The passage from Jeremiah and Luke: waiting and watching
Jesus gives an apocalyptic vision of the end, the last day, harkening back to the message of the prophets when they spoke of “in the last days…” Is it metaphorical or literal? Has it happened already, or not yet? For us modern readers the apocalyptic language (of violent upheaval and destruction) is complicated and can lead us to skip over the word underneath the words. We focus on the literal fulfillment (or not) of these events. But Jesus uses them as word pictures to get across a more radical message: God is at work in the world. Stay awake. Stay alert. Expect God to act. Watch and look for God’s leading, then join in. The language is larger than life in order to remind us that God is larger than life. How God acts in the world (and God’s thoughts) are not our thoughts or plans (See Isaiah 55).
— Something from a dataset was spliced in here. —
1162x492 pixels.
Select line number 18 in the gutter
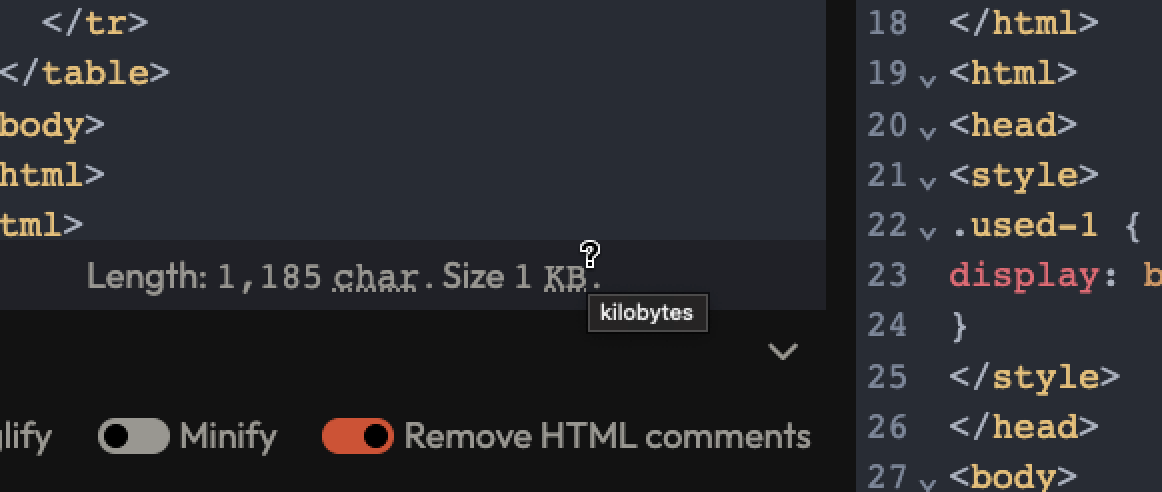pos(887,23)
Watching and waiting are not easy, precisely because other things do interfere and distract.
The passage from Jeremiah and Luke: apocalyptic judgment as transformational salvation.
Jeremiah is not the only Biblical prophet to seize upon this future moment in God’s time (the day of the Lord) to proclaim a message of great joy. See also Jeremiah 23:5-6; Psalm 72, Joel 2:30; Acts 2:17-21; Psalm 46:6; Psalm 89:9. This judgment will be brought by a new king, sovereign, descendant of David (see Isaiah 11) – like a branch sprouting from a dead tree.
Questions for wondering and exploring:
1. What troubles you and/or encourages you in these text? Why? How?
2. To look only at things that seem to be close at hand is to miss the larger picture. What distracts you from seeing the larger picture of what God is doing, or to expect God to act?
3. How might God be acting, waiting for you – or for us – to see the big picture and join in with the divine initiative already in progress? At work?; home?; CAPC?; in Oakland?